U.S. SEC Probes Kraken Over Sale of Unregistered Securities: Report
The investigation is at an advanced stage and will likely lead to a settlement in a few days.
The United States Securities and Exchange Commission (SEC) is probing major American crypto exchange Kraken over its unregistered securities offerings to U.S. investors.
The investigation has gotten to an advanced stage, and Kraken will likely settle with the SEC in the coming days, Bloomberg reported Wednesday, citing people familiar with the matter.
Kraken Under Scrutiny for Securities Offerings
According to the report, the regulator is investigating whether the crypto exchange broke securities laws in its offerings to American customers. The case has not been made public, so the tokens and offerings under scrutiny are unknown.
Settling the regulator could make other crypto firms reach out to the SEC for registration deals, as the agency has always advised.
In December, while speaking with Bloomberg, SEC Chair Gary Gensler urged crypto firms to register with the securities watchdog as the runway was getting shorter.
Gensler’s firm belief is that almost all crypto assets besides bitcoin are securities.

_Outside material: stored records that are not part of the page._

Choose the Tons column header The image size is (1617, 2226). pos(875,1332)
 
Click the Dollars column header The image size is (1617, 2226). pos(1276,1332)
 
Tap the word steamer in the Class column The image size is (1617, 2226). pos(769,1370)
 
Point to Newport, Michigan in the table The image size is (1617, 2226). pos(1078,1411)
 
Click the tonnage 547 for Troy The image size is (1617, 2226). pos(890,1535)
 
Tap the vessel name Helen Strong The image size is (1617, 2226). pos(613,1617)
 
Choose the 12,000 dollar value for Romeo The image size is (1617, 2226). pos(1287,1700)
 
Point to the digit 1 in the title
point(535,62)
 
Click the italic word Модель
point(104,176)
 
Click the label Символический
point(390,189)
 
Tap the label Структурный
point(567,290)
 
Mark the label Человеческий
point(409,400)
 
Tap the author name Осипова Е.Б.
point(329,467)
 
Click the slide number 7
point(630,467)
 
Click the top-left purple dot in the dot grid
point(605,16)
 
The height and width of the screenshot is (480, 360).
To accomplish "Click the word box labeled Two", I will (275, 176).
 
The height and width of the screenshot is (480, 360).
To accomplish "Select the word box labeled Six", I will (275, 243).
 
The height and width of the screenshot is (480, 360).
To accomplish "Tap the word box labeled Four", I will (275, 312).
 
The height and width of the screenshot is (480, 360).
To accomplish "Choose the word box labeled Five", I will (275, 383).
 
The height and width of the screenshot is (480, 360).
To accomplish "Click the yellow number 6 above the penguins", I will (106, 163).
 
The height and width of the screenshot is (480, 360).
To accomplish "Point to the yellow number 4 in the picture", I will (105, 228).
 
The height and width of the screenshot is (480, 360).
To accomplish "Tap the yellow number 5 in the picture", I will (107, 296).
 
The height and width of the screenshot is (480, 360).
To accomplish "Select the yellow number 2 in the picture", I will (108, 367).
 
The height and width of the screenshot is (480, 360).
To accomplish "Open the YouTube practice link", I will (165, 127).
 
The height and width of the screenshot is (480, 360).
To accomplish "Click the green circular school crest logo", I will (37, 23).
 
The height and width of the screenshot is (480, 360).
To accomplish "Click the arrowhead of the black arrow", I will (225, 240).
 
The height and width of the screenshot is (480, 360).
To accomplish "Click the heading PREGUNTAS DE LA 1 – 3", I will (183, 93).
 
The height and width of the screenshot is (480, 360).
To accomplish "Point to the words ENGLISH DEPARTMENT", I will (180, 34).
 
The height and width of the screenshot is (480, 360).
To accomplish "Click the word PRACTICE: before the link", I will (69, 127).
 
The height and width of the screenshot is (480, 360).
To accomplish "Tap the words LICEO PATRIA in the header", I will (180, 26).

He reiterated that most crypto exchanges offer unregistered securities, thus violating federal laws.
Not the First
Kraken’s issue with the SEC is not the exchange’s first rodeo with U.S. regulators. Late last year, the company settled with the U.S. Treasury Department’s Office of Foreign Assets Control (OFAC) for helping users in Iran evade sanctions against them.
The OFAC discovered that Kraken processed roughly $1.68 million in 826 transactions to Iran users despite U.S. sanctions. As reported by CryptoPotato, the crypto exchange agreed to settle the case with a fine of over $362,000 and an additional $100,000 for sanctions compliance controls. The fine could have amounted to over $272 million but was reduced thanks to Kraken’s compliance.
Meanwhile, the exchange has joined a growing list of crypto companies under regulatory probes by the SEC over securities offerings. The list includes Coinbase, whose former employee was indicted alongside two others for an insider trading case.